ADCS certificate serial number generation algorithms – a comprehensive guide

Vadims Podans PKI Developer

Hello S-1-1-0, @Crypt32 is again on a failboatboard with new blog post. Today I will share information about a little-known portion in configuration of Microsoft ADCS Certification Authority – serial number generation algorithm.

This article assumes big-endian encoding

Certificate serial number requirements

Every X.509 conforming CA generates a unique serial number for each issued certificate, which in fact is a long integer. As per RFC 5280 §, serial numbers MUST be unique, not greater than 20 bytes long non-negative integer and at least 1 bit must be enabled in first byte. If first byte is zero, this byte is truncated unless it is the only byte. This means the first byte must be in range 0x0÷0x7f with a whole integer value up to 20 bytes. 0x00 0x00 0x01 serial number is truncated to 0x01. Various CA engines implement different serial number generation algorithms. Some allow generation of sequential serial numbers starting with 0x00, 0x01, 0x02, etc. (excluding 0x80÷0xff range for most significant byte), others may use cryptographically random serial numbers, GUID-based or custom conforming algorithm.

Microsoft ADCS Certification Authority implementation

I found only one Microsoft article that talks about this topic: Configure Serial Number Generation. However I found this article hard to understand and it misses some interesting details. In this post, I’m outlining all information I was able to get from different sources, including Microsoft in a more clear way.

Serial number configuration is stored in registry


and it is a REG_DWORD value by default. In certain cases its type is changed to REG_SZ (string). Default value is 0.

Option 1: HighSerial = REG_DWORD:0x0

This option enables default serial number algorithm. Generated serial numbers are 10 (20 hex chars) bytes long:

Length Description
4 GetTickCount() from system time
2 Zero-based CA certificate index
4 RequestID from database

Example: 15 fb a3 bb 00 00 00 00 00 02

Option 2: HighSerial = REG_DWORD:0x1÷0x7f

This option adds cryptographic random component inside serial number. Generated serial numbers are 19 (38 hex chars) bytes long:

Length Description
1 Registry value of HighSerial
4 RequestID from database
8 CryptGenRandom()
2 Zero-based CA certificate index
4 RequestID from database

If registry value is in range 0x80÷0xfffffffe, only least-significant byte is accounted and is inserted as first byte of serial number. Sign bit is set to 0 (to force positive integer). If HighSerial is between 0x01-0x0f, random bits are inserted in most-significant 2-4 bits. See remarks section for more details.

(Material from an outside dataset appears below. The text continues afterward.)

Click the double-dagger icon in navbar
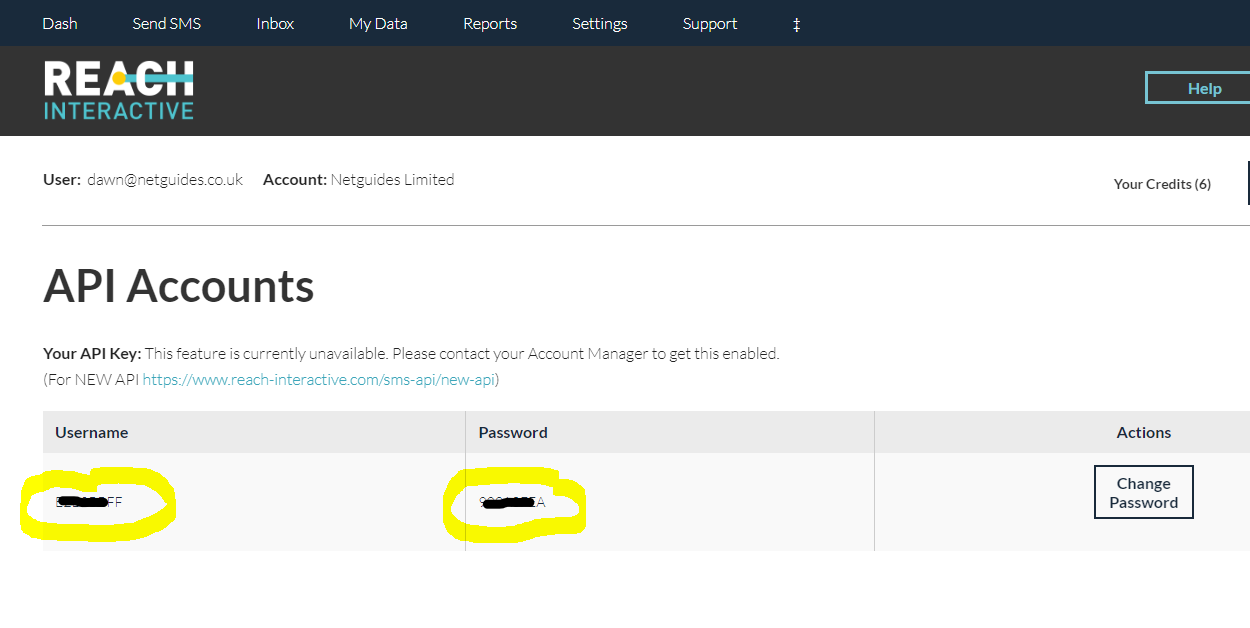The width and height of the screenshot is (1250, 628). 796,24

Example: 11 00 00 01 10 2e cf 52 a1 b2 24 d1 aa 00 00 00 00 00 02

Option 3: HighSerial = REG_DWORD:0xFFFFFFFF

Similar to default option where first component (GetTickCount()) is replaced with CryptGenRandom() function call. Generated serial numbers are 19 (38 hex chars) bytes long:

Length Description
8 CryptGenRandom()
2 Zero-based CA certificate index
4 RequestID from database

When the CA attempts to generate its first serial number, 8 bytes of CryptGenRandom() data are produced and the registry is rewritten as a REG_SZ value to save the random data as a constant hex string. See Option 4 for more details.

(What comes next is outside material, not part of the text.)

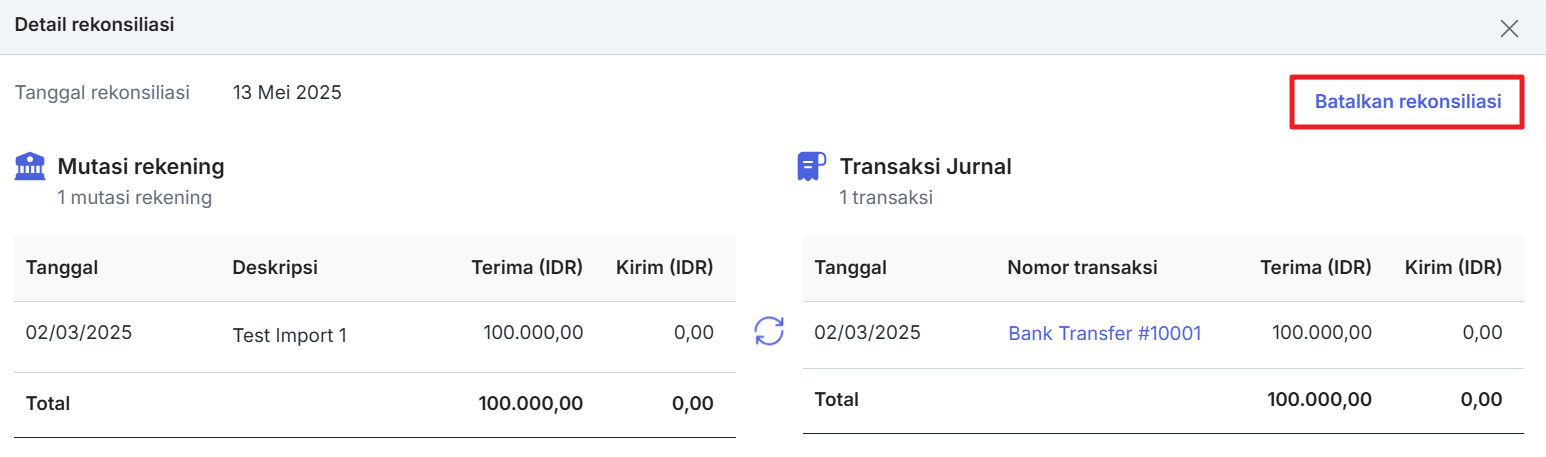Click the Total row in Mutasi rekening table
This screenshot has width=1546, height=457.
click(x=375, y=404)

Example: 21 71 fa f5 14 f6 85 37 00 00 00 00 00 02

Option 4: HighSerial = REG_SZ:OCTET_STRING

This option uses REG_SZ value type instead of REG_DWORD. Generated serial numbers are from 7 to 19 bytes long depending on a number of octets in HighSerial registry value. Since value data is octet string it must have even number of hex digits.

Length Description
1÷13 HighSerial registry data
2 Zero-based CA certificate index
4 RequestID from database

If HighSerial registry value exceeds 13 octets, value is truncated to least-significant 13 bytes and truncated digits are ignored.

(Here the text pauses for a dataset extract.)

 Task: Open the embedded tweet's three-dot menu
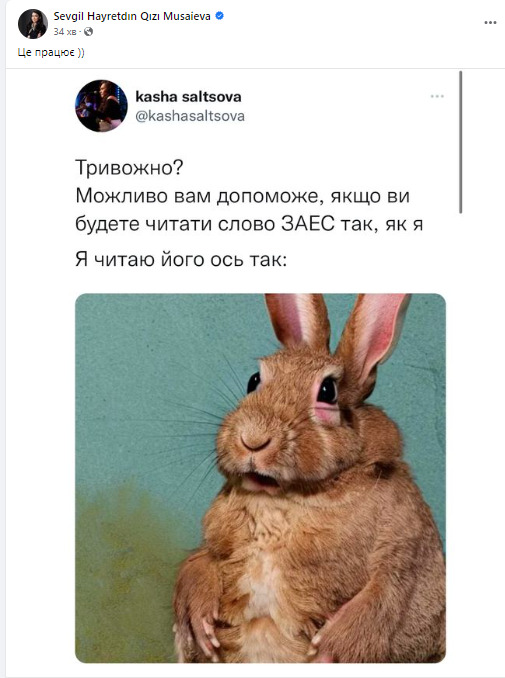(x=437, y=96)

Example: 11 02 03 04 05 06 07 08 09 00 00 00 00 01 12


Remark 1

In all cases, the high byte of the serial number is manipulated to always have the sign bit clear, and to always have some bits set in the high nibble for compatibility with various PKI implementations with limited robustness. This means that:

  • if first byte of serial number is in range 0x80÷0xff, the most-significant bit is set to 0.
  • if first byte is 0x0 (all bits are zeroes), arbitrary bits are inserted to make it non-zero
  • at least one bit is set in most-significant 2-4 bits of first byte to avoid any kind of 0x0* pattern for the first byte

Remark 2

It is evident that ADCS uses database Request ID as a part of serial number. By reading last 4 bytes, you can estimate the size (issued certificate volume) of ADCS CA. When you delete rows from CA database, deleted request IDs are never re-used, thus inclusion of Request ID in serial number guarantees its uniqueness for a particular CA. When a CA reaches 2,147,483,647 issued certificates, the CA will die even if all previously issued certificates are deleted from its database. Request ID is never used twice.

Remark 3

I’ve received the same question several times on whether it is possible to configure truly sequential serial numbers (starting with 01 and up) with Microsoft ADCS. The answer is NO, it is not possible.

About Vadims Podāns

Senior PKI Developer


  1. Marke on November 6, 2020 at 1:51 pm

    As usual, great deep dive article, thank you!

    I was looking for an answer on your website how to address the challenge.
    Auto-enrollment is enabled for a particular template of the certificate.
    Everything works correctly, users are not able to “export private key” as on the template has not been selected the option “Allow private key to be exported”.
    But… the user can request the certificate again manually, and can change the option to Allow private key to be exported.
    How to prevent users to manually request the certificate and select the option Allow private key to be exported?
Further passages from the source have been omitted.